The different indels created at the AcGFP1 locus in the cell population were identified using the Guide-it Indel Identification Kit (according to the protocol in Figure 1). Cells (2x105) from the transfected cell population were collected and used directly as a template for PCR amplification of the genomic AcGFP1-encoding gene targeted by Cas9/sgRNA. The amplified genomic DNA fragments (Figure 3, lane 1) contain a mixture of the different indels that occurred via NHEJ repair at the AcGFP1 locus following double strand breakage.

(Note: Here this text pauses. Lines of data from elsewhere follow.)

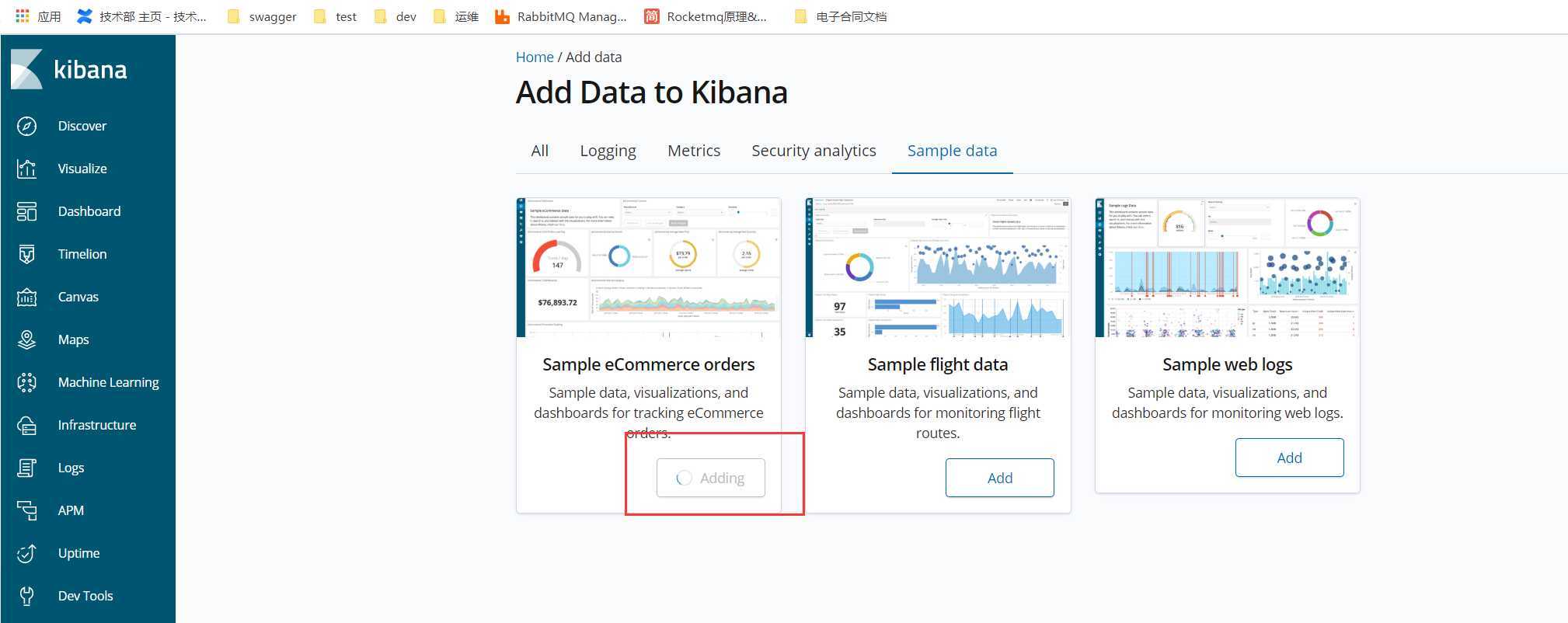
Task: Open Uptime monitoring icon
Action: [27, 553]
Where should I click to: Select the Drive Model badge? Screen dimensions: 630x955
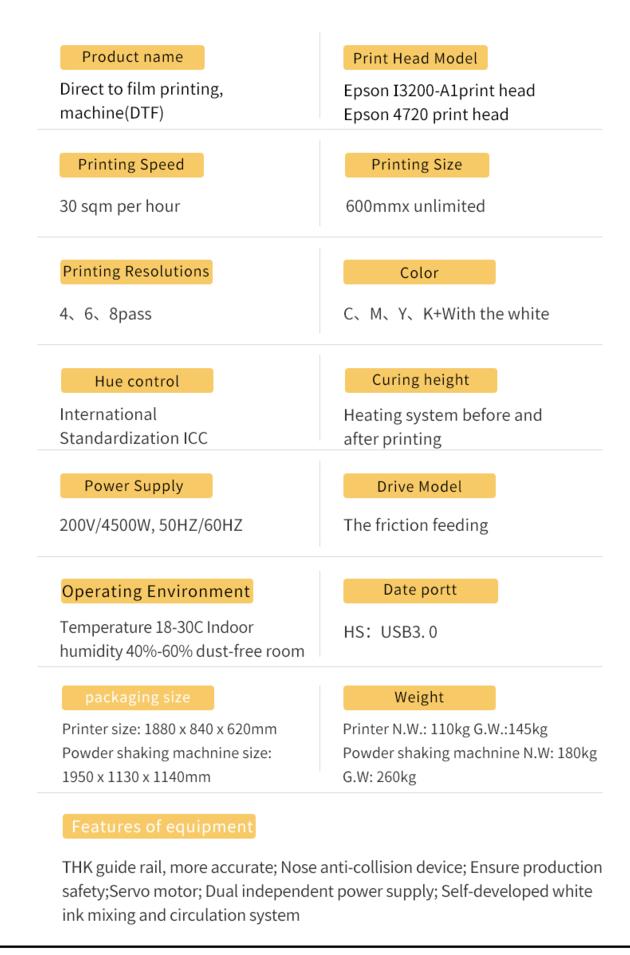coord(419,486)
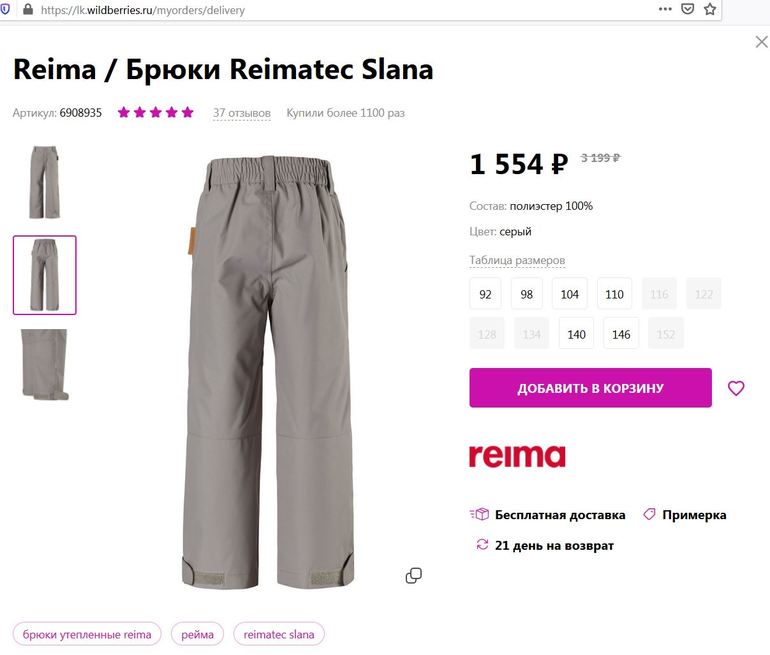Choose size 140
This screenshot has height=655, width=770.
click(x=576, y=334)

The PCR products were cloned into a pre-linearized pUC19 vector using In-Fusion Cloning. Eight of the resulting bacterial clones were selected for colony PCR using Terra PCR Direct Polymerase with primers that amplified the insert. The amplified DNA was analyzed on an agarose gel, and all colonies showed a band of the correct size (Figure 4).

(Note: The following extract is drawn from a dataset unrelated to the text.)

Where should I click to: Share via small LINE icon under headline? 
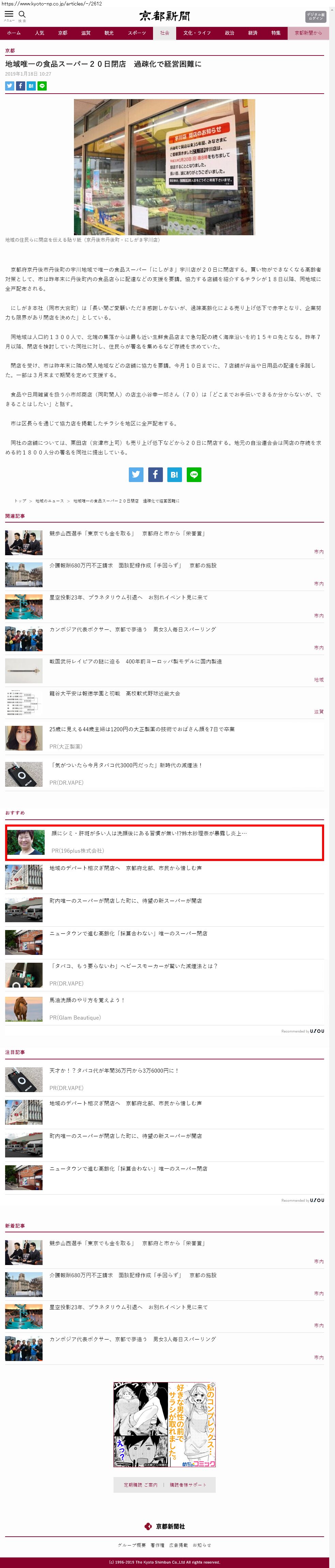pos(42,86)
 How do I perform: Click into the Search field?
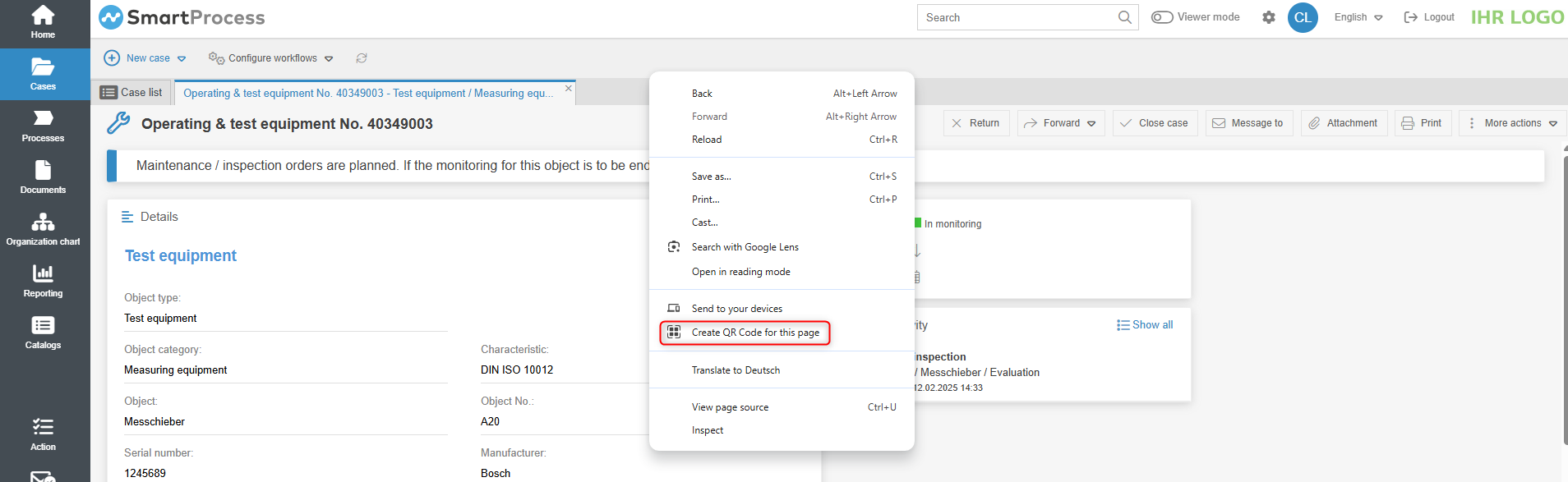point(1019,17)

Figure 3. PCR product amplified from the Cas9 sgRNA target sequence. Lane M: Marker; Lane 1: Amplified AcGFP1 target site (* indicates location of PCR product).

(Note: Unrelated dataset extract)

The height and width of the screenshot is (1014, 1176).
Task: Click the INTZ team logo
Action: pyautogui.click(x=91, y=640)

Figure 4. Agarose gel of colony PCR products from eight clones. Lane M: Marker; Lane 1–8: Individual clones.
The PCR products were sequenced using the provided sequencing primers. The obtained DNA sequence was aligned with the wild-type AcGFP1 sequence (Figure 4). The sequences showed a high rate of an inserted “T” at the Cas9/sgRNA cleavage site in the different clones. One clone had a four nucleotide deletion immediately upstream of the PAM site. Only one clone contained the wild-type AcGFP1 sequence (Figure 5).
Figure 5. Sequencing results of the AcGFP1 target sequences obtained from eight different clones.
CD81 is a membrane receptor expressed in most cell types. Using a FITC-tagged antibody against CD81, expression can be monitored by flow cytometry (Figure 6).
Figure 6. Flow cytometry analysis of HeLa cells, labeled with and without an anti-CD81-FITC antibody.
The CD81 gene was targeted for CRISPR/Cas9 genome editing by transfecting HeLa cells with two plasmids encoding Cas9 and a CD81-targeting sgRNA, respectively. Five days after transfection the cells were harvested, labeled with an anti-CD81-FITC antibody, and analyzed by flow cytometry (Figure 7). The analysis indicated that CD81 expression was lost in approximately 51% of the cell population.
Figure 7. Flow cytometry analysis of HeLa cells labeled with the anti-CD81-FITC antibody after transfection with Cas9 and sgRNA targeting the CD81 gene.
The Guide-it Indel Identification Kit was used to characterize the nature of the indels created by Cas9/sgRNA in the cell population. Cells from the same population analyzed in Figure 6, which contained CD81 expressing and non-expressing cells, were used as template for direct PCR amplification of the targeted CD81 genomic site (Figure 8).
After cloning the PCR products, six bacterial clones were picked for colony PCR amplification of the CD81 target sequence using Terra PCR Direct Polymerase. The amplified DNA was analyzed on an agarose gel, and all colonies showed a band of the correct size (Figure 9).
Figure 8. PCR products from amplification of the targeted CD81 site from the cell population analyzed in Figure 6. Lane M: Marker; Lane 1: Amplified AcGFP1 target site (* indicates location of PCR product).
Figure 9. Agarose gel of colony PCR products directly from six clones. Lane M: Marker; Lane 1–6: Individual clones.
The amplified PCR products were sequenced using the provided sequencing primer, and the sequencing data were aligned to the wild-type CD81 sequence (Figure 10). The obtained sequencing data from the different clones showed a wide variety of deletions and insertions at the targeted CD81 gene, emphasizing the variation in the outcome of NHEJ repair between individual cells.
Figure 10. Sequence analysis of six clones obtained from cells transfected with Cas9/sgRNA targeting the CD81 gene.